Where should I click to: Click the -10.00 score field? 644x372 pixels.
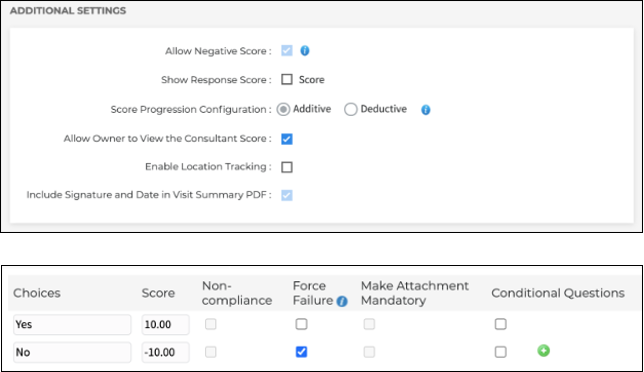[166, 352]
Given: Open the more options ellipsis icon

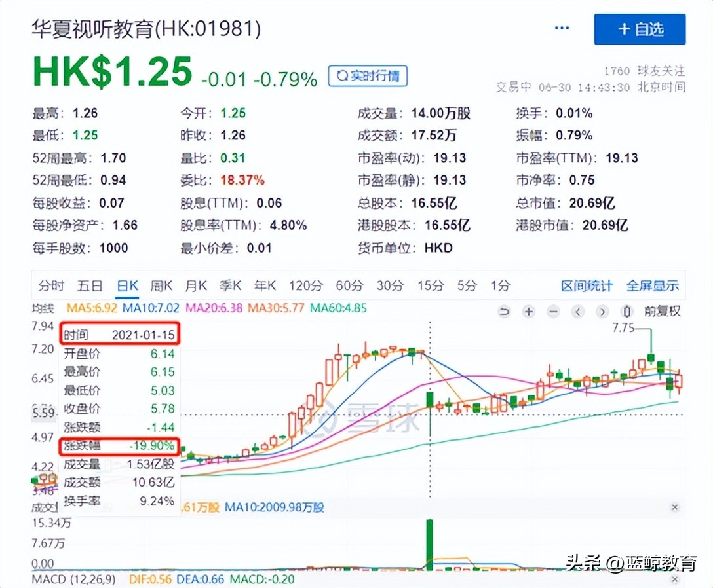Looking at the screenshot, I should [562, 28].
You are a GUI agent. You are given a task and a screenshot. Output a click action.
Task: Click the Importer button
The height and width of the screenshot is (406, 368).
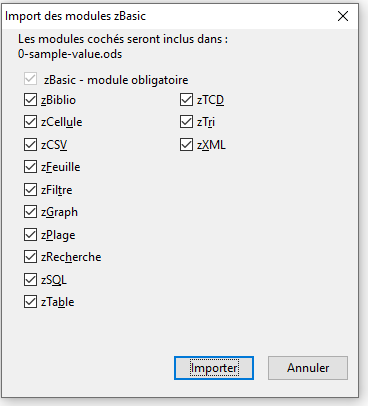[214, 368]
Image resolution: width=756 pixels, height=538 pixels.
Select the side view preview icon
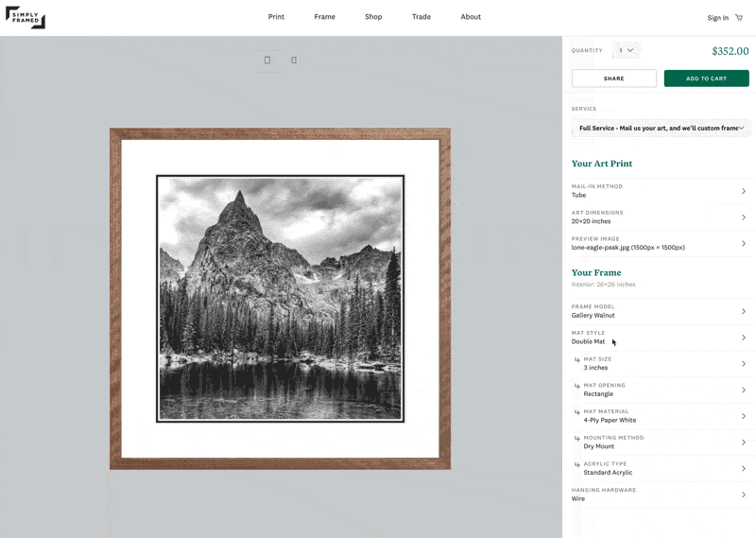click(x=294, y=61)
============================================================
*EXERCISE*. When copying the listing, skip the pictures and keep each line exactly as written.

*SOLUTION BELOW*.
Where should I click to: Click the -10.00 score field? 644x372 pixels.
[166, 352]
Given: Open the more options ellipsis icon

Looking at the screenshot, I should [562, 28].
You are a GUI agent. You are given a task and a screenshot. Output a click action.
Task: Click the Importer button
The height and width of the screenshot is (406, 368).
[214, 368]
Image resolution: width=756 pixels, height=538 pixels.
Select the side view preview icon
click(x=294, y=61)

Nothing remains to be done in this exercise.